Sir John Garrard, sometimes spelt Gerrard (c. 1546 – 7 May 1625), was a City of London merchant, a member of the Worshipful Company of Haberdashers, a Buckinghamshire landowner, and a Lord Mayor of London for the year 1601 to 1602.

Life
Garrard was a younger son of Sir William Gerrard, Garrard, or Garret, Haberdasher, of Dorney Court, Buckinghamshire, who had bought the manor of Dorney in 1542, going on to serve as Lord Mayor of London in 1555. His mother was Isabel, daughter of Julian Nethermill, of Coventry, and his paternal grandfather was John Gerrard, alias Garret, of Sittingbourne.

He was born about 1546, if his tomb correctly recorded his age at death.

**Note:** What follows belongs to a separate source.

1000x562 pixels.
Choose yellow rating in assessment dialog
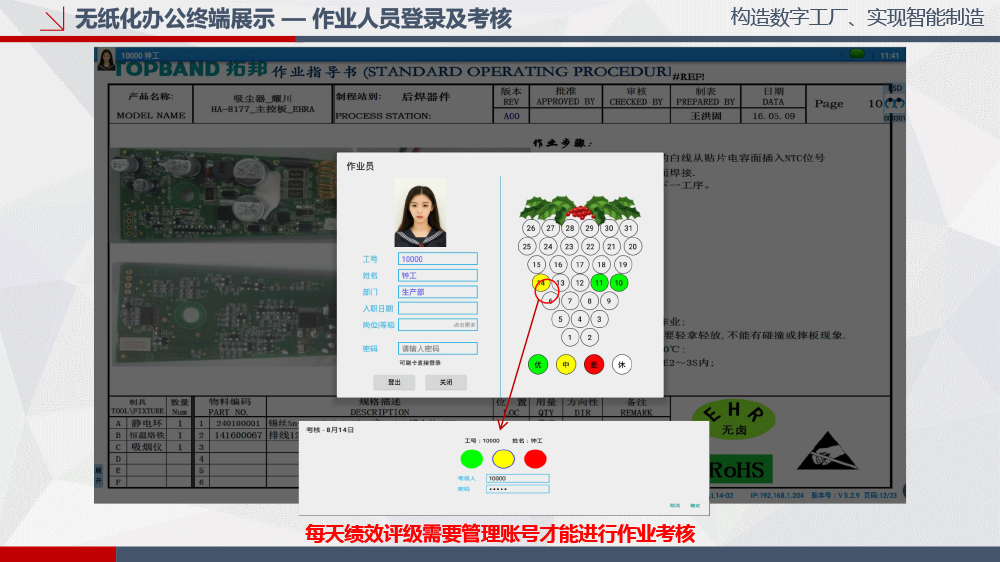pyautogui.click(x=503, y=459)
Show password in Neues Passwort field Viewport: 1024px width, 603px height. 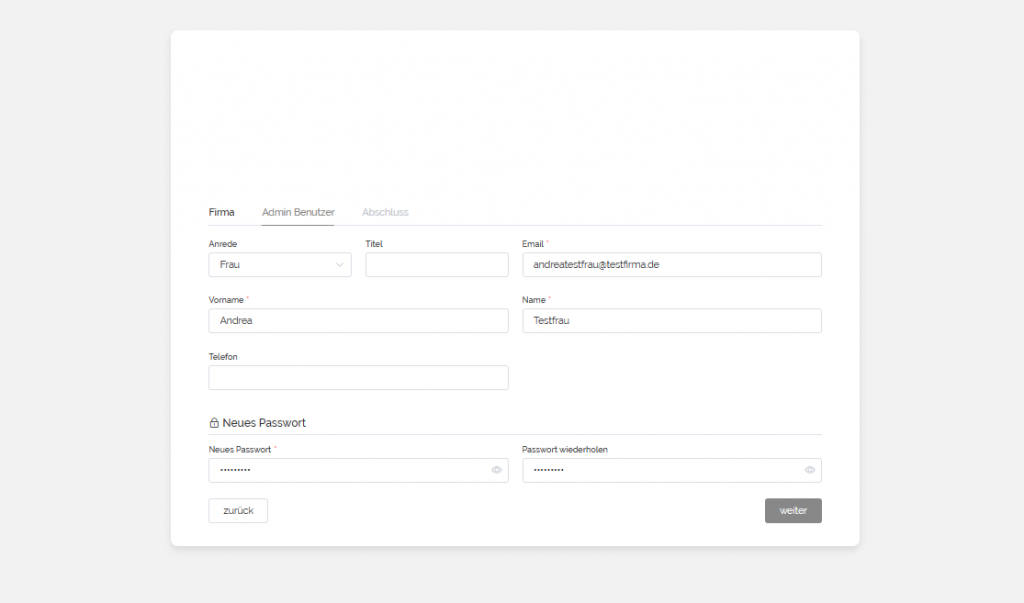tap(496, 470)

His father, Sir William, died in 1571, to be succeeded by the elder son, another William Garrard.
 
John Garrard became a member of the Worshipful Company of Haberdashers and
married Jane, the daughter of Richard Partridge, a citizen of the City of London, and with her had thirteen children, including John (born about 1585), Benedict, Anne, Elizabeth, Ursula, Jane (baptized 1602), and at least two other daughters, these eight surviving infancy. At least four other children died young: a son named John, who was born and died in 1597; Margaret (the twin of Jane), who was baptized in May 1602 and died in June 1603; another John, who was baptized in December 1604; and a son, Thomas.

In 1593, Garrard was one of the two Sheriffs of the City of London, and at Michaelmas 1601 he was elected Lord Mayor of London, the term of office being for one year.

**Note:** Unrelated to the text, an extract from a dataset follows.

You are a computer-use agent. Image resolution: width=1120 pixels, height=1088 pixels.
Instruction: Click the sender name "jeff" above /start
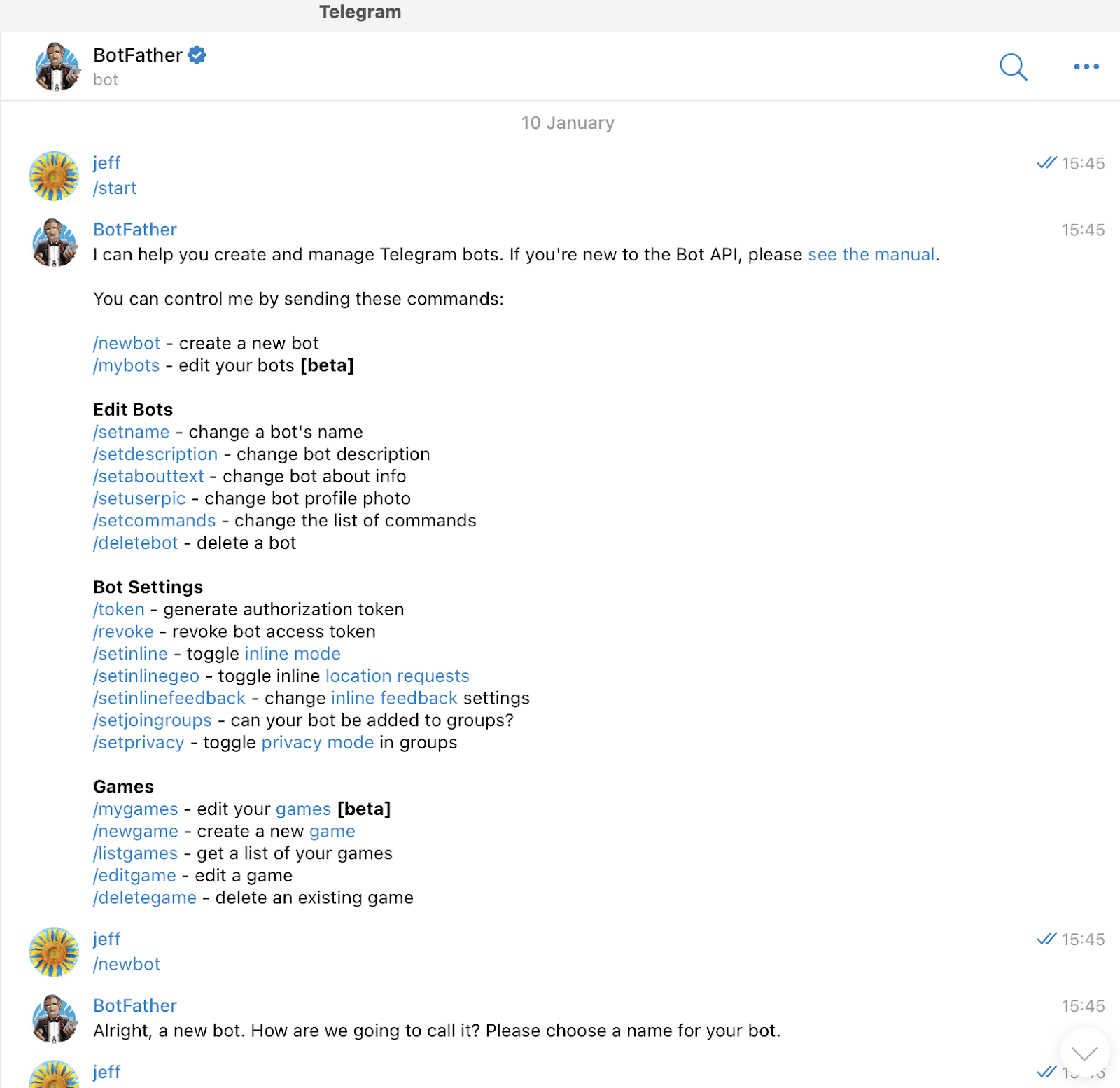107,163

Garrard sold the manor of Southfleet in Kent to Sir William Sedley of Aylesford.

On 24 January 1616, Garrard's wife died; Garrard himself died on 7 May 1625, to be buried with his wife, and like his father, in the church of St Magnus-the-Martyr, London. A monument to him, erected by his son Benedict Gerrard, survives there, and reads as follows.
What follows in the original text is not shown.